De tels dispositifs inspirés de l’origami présentent certains avantages par rapport aux instruments traditionnels: la simplicité de conception signifie moins de pièces mobiles et moins de possibilités pour les bactéries de se rassembler dans les charnières ou les joints, ainsi que des coûts de fabrication inférieurs.
Si les instruments médicaux et les endoprothèses pouvaient être réduits, les chirurgies elles-mêmes seraient moins invasives et perturbatrices pour le corps; la guérison pourrait être plus rapide et moins compliquée.

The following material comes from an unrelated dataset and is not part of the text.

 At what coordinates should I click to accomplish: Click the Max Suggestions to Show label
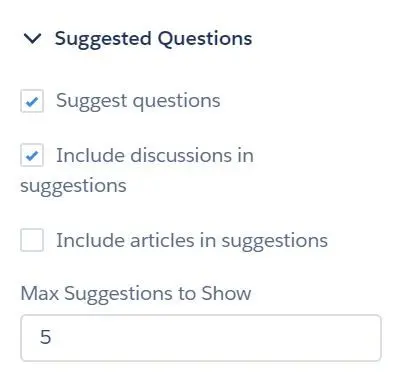coord(136,294)
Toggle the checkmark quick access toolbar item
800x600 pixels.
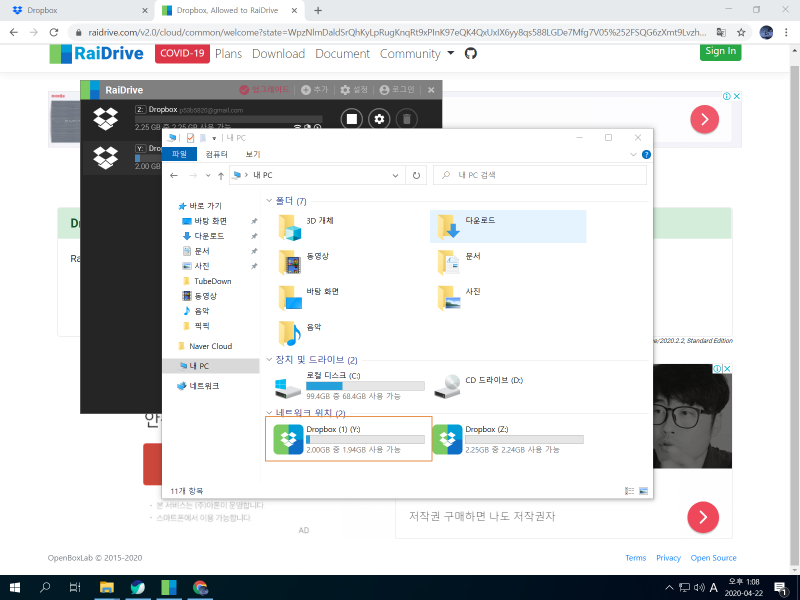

”L’application [de l’origami en médecine] a augmenté de concert avec l’essor de la chirurgie laparoscopique », explique Lang. « Vous voulez entrer par un tout petit trou; une fois à l’intérieur, vous voulez vous étendre, que ce soit avec des endoprothèses qui étalent un vaisseau sanguin ou des rétracteurs qui s’ouvrent pour écarter les organes. C’est là que l’origami a joué un rôle.”

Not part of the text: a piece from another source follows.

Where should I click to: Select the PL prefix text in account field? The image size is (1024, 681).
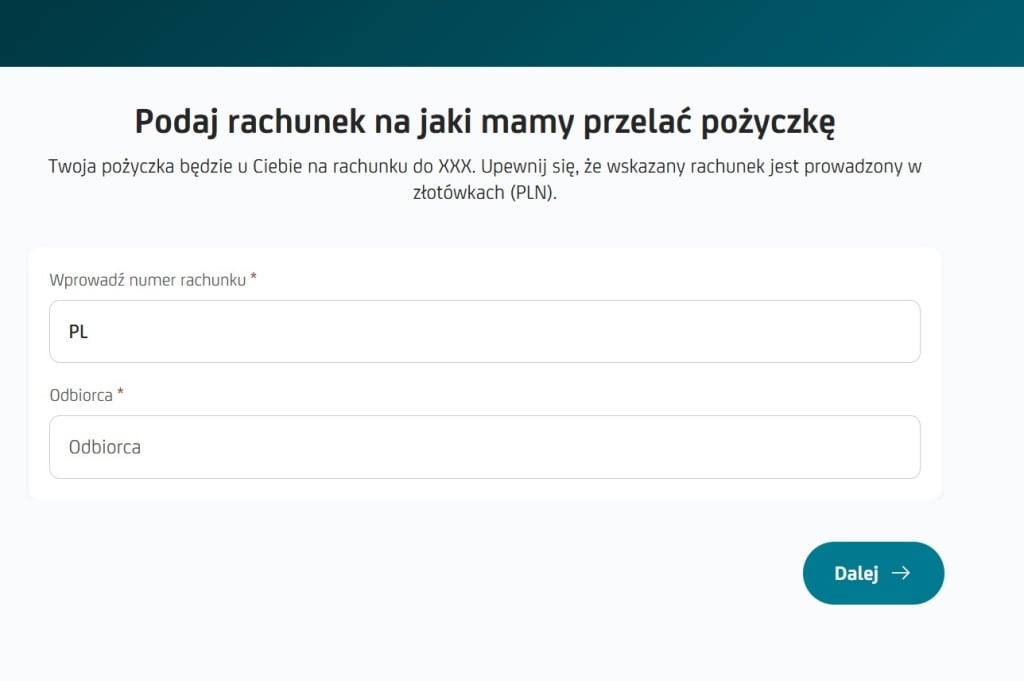79,331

L’utilisation de l’origami dans des applications médicales présente également des défis. L’origami traditionnel est basé sur l’utilisation de papier, mais les dispositifs destinés à être utilisés dans le corps doivent être fabriqués à partir de matériaux biocompatibles.
Ensuite, il y a la question de l’activation. « Comment allez-vous le faire bouger une fois arrivé à destination? » demande Lang. « Est-ce un moteur, un levier, est-il activé électriquement? »Certains appareils inspirés de l’origami se déploient lorsqu’ils atteignent une certaine température, mais cette température doit également être compatible avec le corps humain.
Greenberg a quitté BYU il y a 10 ans et travaille maintenant dans le développement commercial chez Chevron. Ses expériences en origami se limitent à plier des serviettes avec ses enfants pendant qu’ils attendent le dîner dans un restaurant chinois.
Mais partout dans le monde – à Oxford, Penn State et BYU, dans des laboratoires en Israël, en Chine, au Japon et ailleurs – les chercheurs continuent d’explorer comment l’origami pourrait s’appliquer aux dispositifs et procédures médicaux: une feuille biocompatible pliée incorporée à des médicaments de chimiothérapie qui pourraient se déployer à l’intérieur du corps; un stent minuscule, de seulement 0,5 mm de diamètre, pour traiter le glaucome; et une branche de la nanotechnologie de l’ADN qui consiste à “tricoter” de l’ADN en structures 3D qui pourraient être utilisées, par exemple, dans la bioimagerie et l’administration de médicaments “intelligents”, apportant la chimiothérapie directement dans les cellules cancéreuses cibles .
“L’intérêt pour les dispositifs médicaux inspirés de l’origami a beaucoup augmenté”au cours de la dernière décennie, explique Frecker, dont l’équipe travaille maintenant sur un produit inspiré de l’origami pour protéger les médecins qui effectuent des chirurgies des sinus de l’exposition aux gouttelettes d’aérosol de leurs patients.
À ce stade, la plupart des applications médicales inspirées de l’origami restent au stade de la recherche ou du prototype. Cela peut prendre des années pour lever des fonds, susciter l’intérêt d’un fabricant et obtenir l’approbation de la FDA. ”Cela passe progressivement des laboratoires aux entreprises », explique Howell. « Cela prend juste du temps.”
Les principes de base de l’origami – dériver le mouvement du rainage et du décrochage; convertir quelque chose de plat en quelque chose en trois dimensions; réduire quelque chose de grand en quelque chose de petit en le pliant; utiliser des techniques simples pour obtenir des résultats complexes – ont changé la façon dont les ingénieurs biomédicaux regardent leur travail.
Pour Frecker, ces concepts ont également changé sa façon de voir le monde. « Je n’ai jamais réalisé à quel point l’origami est omniprésent jusqu’à ce que je commence à travailler dessus dans mes recherches”, dit-elle. » C’est partout.”